Definitions and Ratings
Our stock ratings are based on price expectations. We provide long- term ratings for an investment with specific time horizon, based on the long-term earnings outlook. We use long-term valuation methods to back-up our recommendations – discounted free cash flows, dividend discount models, price/earnings and price/book value multiples and Economic Value Added. Our stock recommendations are updated on a regular basis to reflect changing economic, market, sector and company conditions.
Take the example of a BUY rating, which we define as a stock that is expected to offer 16% return from current prices. A SELL recommendation is attached to a stock when we expect total return could be below-5%. Note the emphasis on the use of the term expected, which is meant to convey the inherent uncertainty, and hence risk, attached to forecasts. Our forecasts and recommendations, indeed those of any broker, are based on our best judgment as to the likely future performance of the market and individual stocks. We cannot guarantee actual outcomes. The underlying risk of equity investment can be mitigated, however, through carefully researched stock selection, and portfolio diversification.

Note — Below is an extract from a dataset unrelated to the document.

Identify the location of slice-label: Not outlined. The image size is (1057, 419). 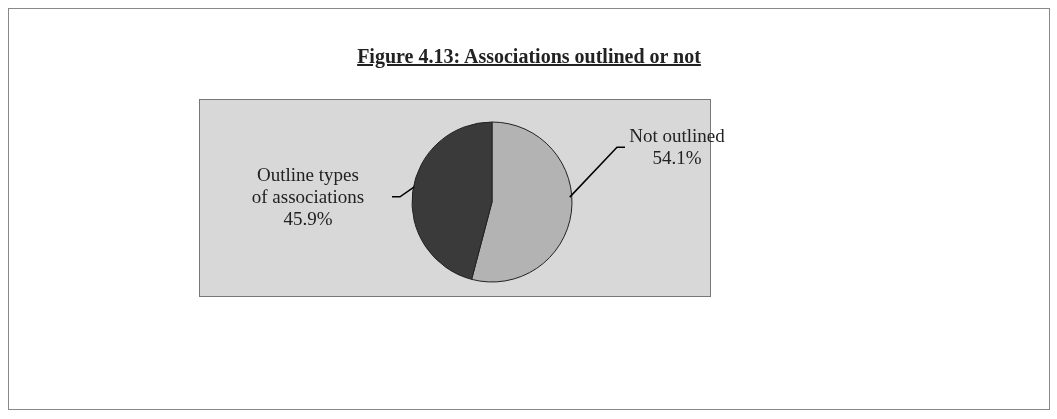
(678, 136).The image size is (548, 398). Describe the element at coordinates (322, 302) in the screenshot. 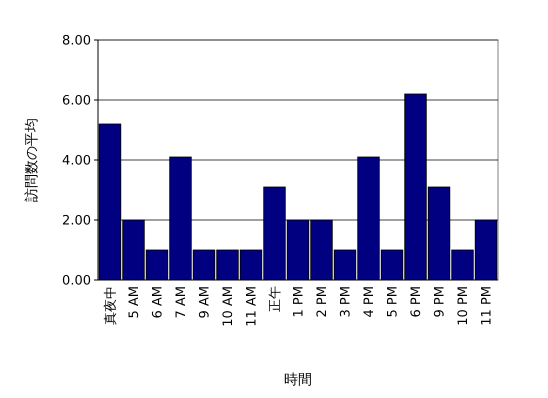

I see `x-tick-label: 2 PM` at that location.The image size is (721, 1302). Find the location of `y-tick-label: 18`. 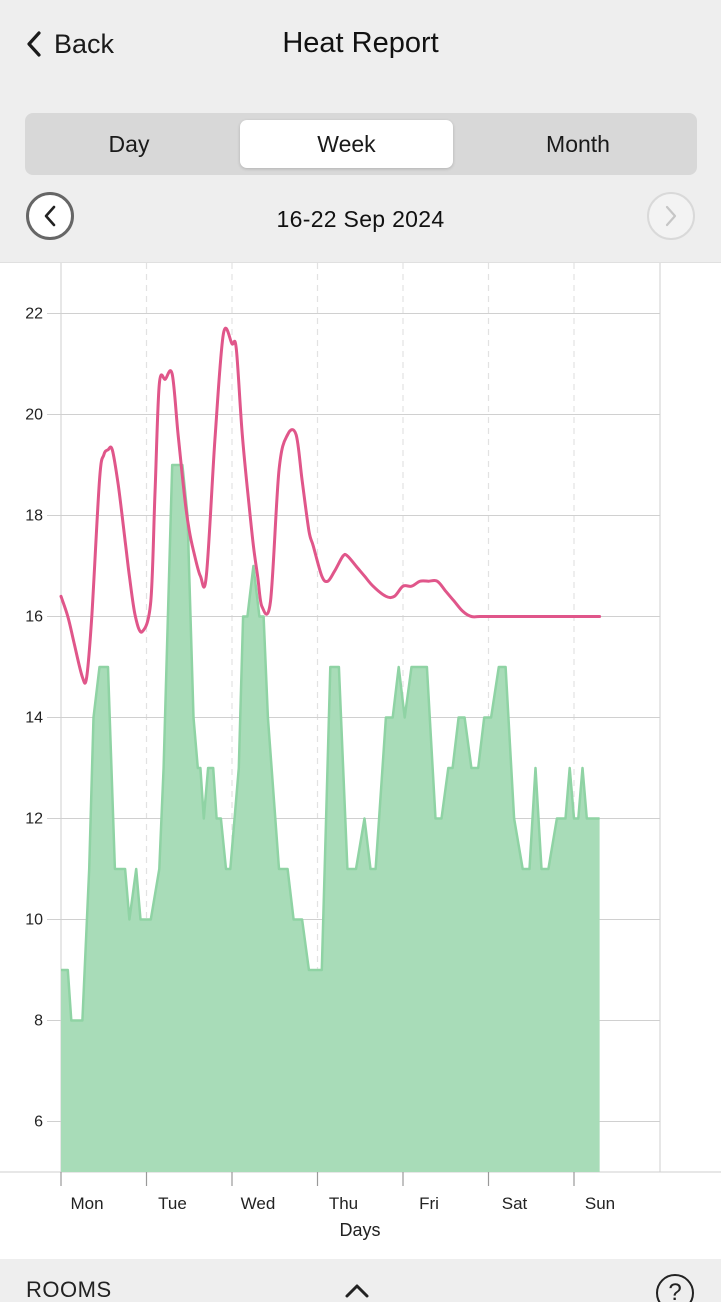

Taurus Stock Rating System
Different securities firms use a variety of rating terms/systems to describe their recommendations. TSL employs a 3-tier rating mechanism i.e Buy, Hold and Sell, which is based upon the level of expected return for a specific stock. Similar rating terms used by other securities companies may not be equivalent to TSL rating system. When total return (capital gain + dividends) exceeds 15%, a Buy rating is assigned. A Sell rating is issued whenever total return is less than -5% and for return in between the 2 ranges, Hold rating is meted out. Time horizon is usually the annual financial reporting period of the company (unless otherwise mentioned in the report). Ratings are updated daily and can therefore change daily. They can change because of a move in the stock’s price, a change in the analyst’s estimate of the stock’s fair value, a change in the analyst’s assessment of a company’s business risk, or a combination of any of these factors.